Matières premières

Le négoce du pétrole s’accroche à la croissance chinoise

Les cours du pétrole sont devenus une équation insondable. Le cercle Cyclope s’est risqué à prédire une augmentation de 20% portée par la voracité chinoise, davantage que par l’effet Trump.

Pas facile de parier sur le prix du pétrole en 2017. Les analystes du Cercle Cyclope, dont la volumineuse étude annuelle fait référence dans le secteur, s’y sont risqués: le prix du baril de Brent devrait augmenter de 20%, en moyenne annuelle, selon les perspectives 2017, présentées mercredi à Genève devant une trentaine de spécialistes du négoce.

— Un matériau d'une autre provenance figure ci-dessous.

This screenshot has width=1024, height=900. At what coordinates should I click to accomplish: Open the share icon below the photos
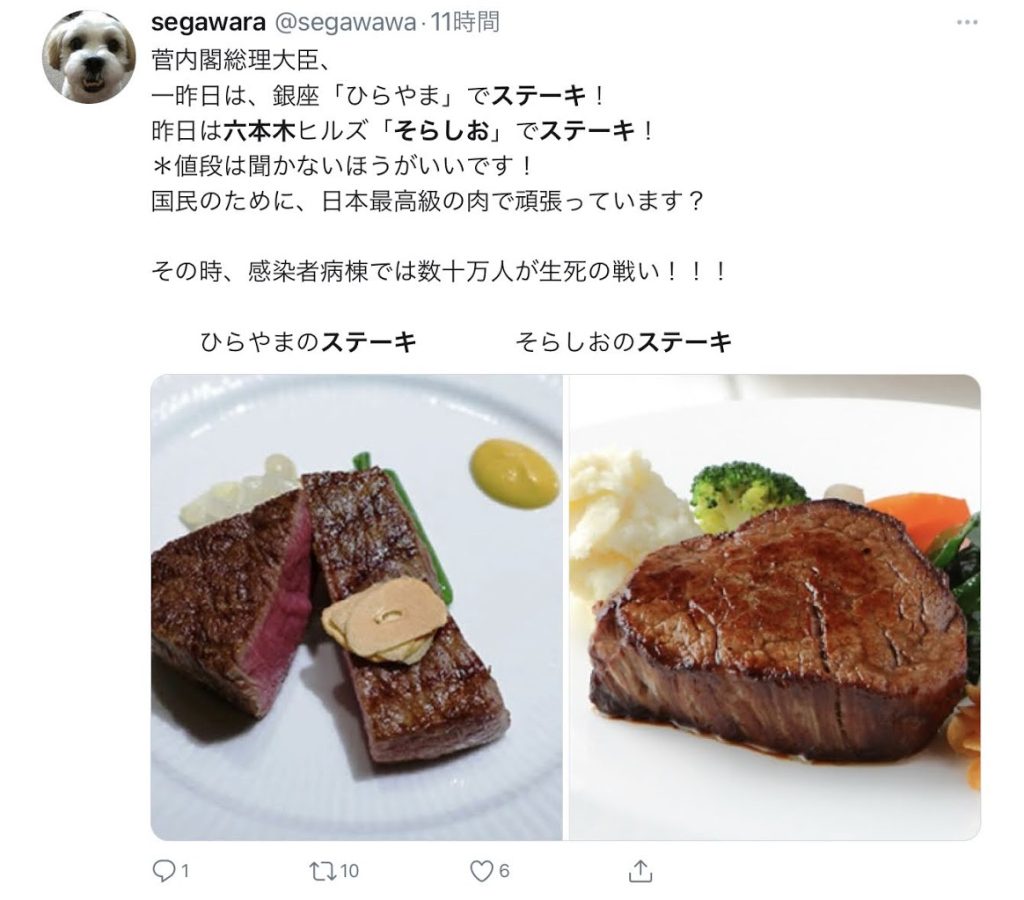(x=641, y=871)
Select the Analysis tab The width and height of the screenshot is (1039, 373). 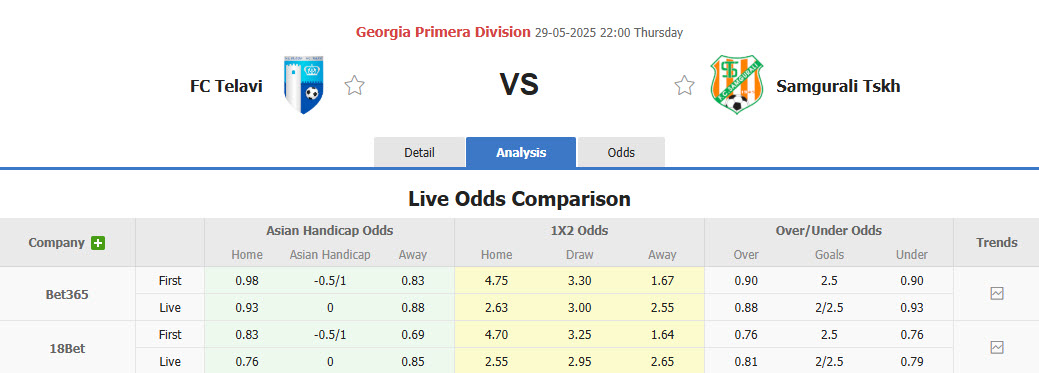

Une augmentation jugée «modérée». Pour les auteurs de l’étude, avec un baril au-dessus de 55 dollars, le marché a déjà payé le prix de l’accord de l’OPEP visant à limiter la production de pétrole de 1,8 million de barils par jour. «Les accords nous ramènent aux niveaux de production de l’année dernière, fait valoir Philippe Chalmin, le fondateur du cercle. L’Iran a toujours été clair sur sa volonté de retrouver sa production avant embargo, à 4 millions de barils par jour». Contre une production moyenne de 3,5 millions en 2016.

Le «joker» pétrolier américain

L’incertitude reste donc de mise quant au respect des accords de limitation de l’OPEP, souligne le rapport de Cyclope. D’autant que la remontée des cours renforce la position des producteurs américains, «désormais dans une situation confortable», estime le consultant en matières premières Jean-François Lambert, également membre du cercle Cyclope. «Ils ont verrouillé le prix plancher à 35 dollars. Les avancées technologiques ont permis d’augmenter la productivité et les exploitations rouvrent les uns après les autres.»

L’arrivée de Donald Trump et d’un certain «laxisme sur les normes environnementales» pourrait aussi stimuler l’offre à moyen terme, selon Philippe Chalmin. En ligne de mire: la relance des projets de pipelines géants aux Etats-Unis: Keystone XL et Dakota Access, qui «a un côté Notre-Dame-des-Landes aux USA».

L’économie planifiée, refuge des négociants

Côté demande, la difficulté de mesurer «l’effet Trump» complique la donne. Le candidat républicain a notamment été élu sur un programme de relance économique à travers des investissements dans les infrastructures. Une mesure largement «inutile», souligne Philippe Chalmin en rappelant que le pays affiche déjà un niveau de plein-emploi.

Dans un tel contexte, la seule valeur sûre reste celle de la croissance chinoise. Le congrès du Parti communiste chinois se tiendra cet automne. A l’ordre du jour: la reconduction de Xi Jinping à la tête du pays et la confirmation des objectifs de croissance, «à la décimale près». De quoi continuer de miser sur l’appétit de l’économie chinoise pour le pétrole et les minerais.